» **Exercise goal**: Leave every picture out, and write out the remaining entries exactly.

» **Records from a data source**:
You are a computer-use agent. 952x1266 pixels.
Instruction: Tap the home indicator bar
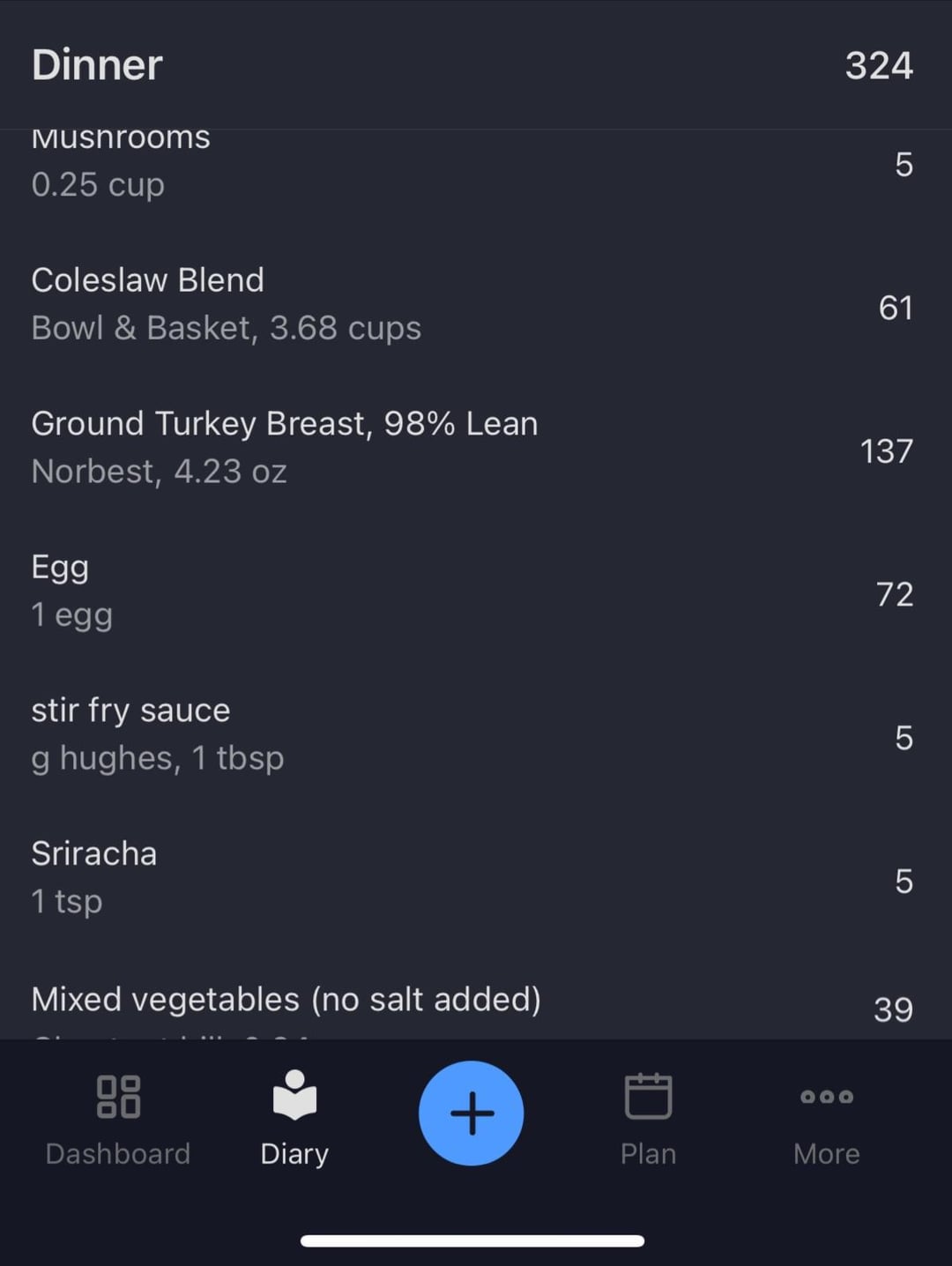[x=472, y=1240]
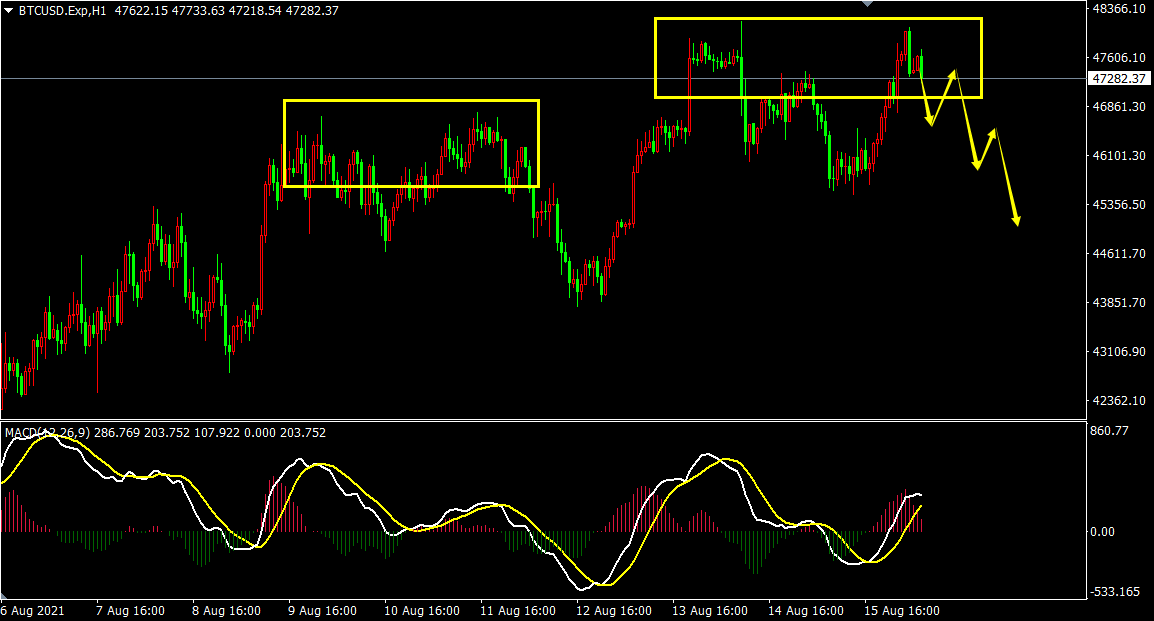Viewport: 1154px width, 621px height.
Task: Click the current price label 47282.37
Action: tap(1119, 78)
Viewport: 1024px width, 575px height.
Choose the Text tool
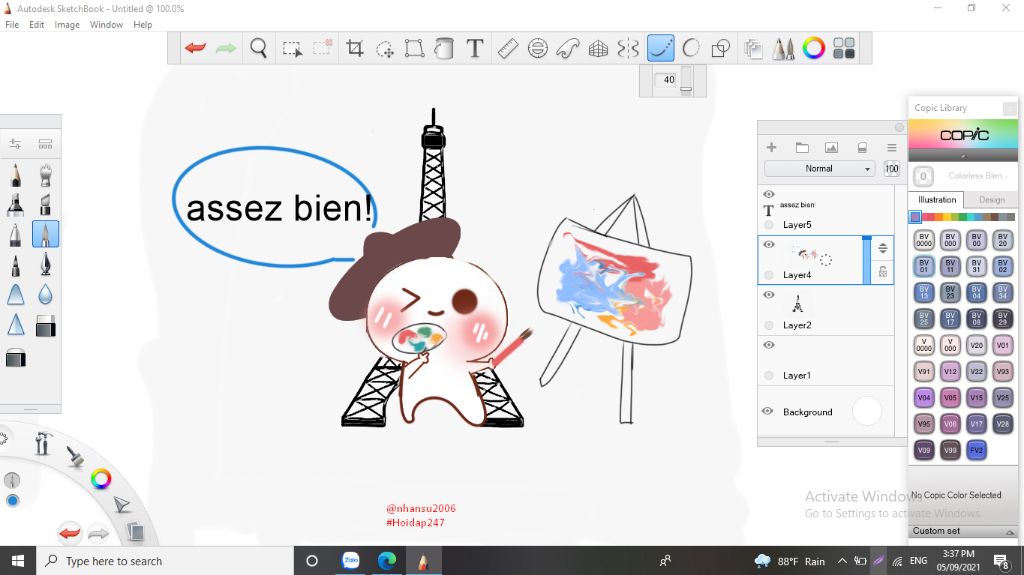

» **Exercise response**:
You are a computer-use agent. 952x1266 pixels.
Instruction: Tap the home indicator bar
[x=472, y=1240]
Viewport: 1154px width, 621px height.
Task: Click the current price label 47282.37
Action: tap(1119, 78)
Viewport: 1024px width, 575px height.
Choose the Text tool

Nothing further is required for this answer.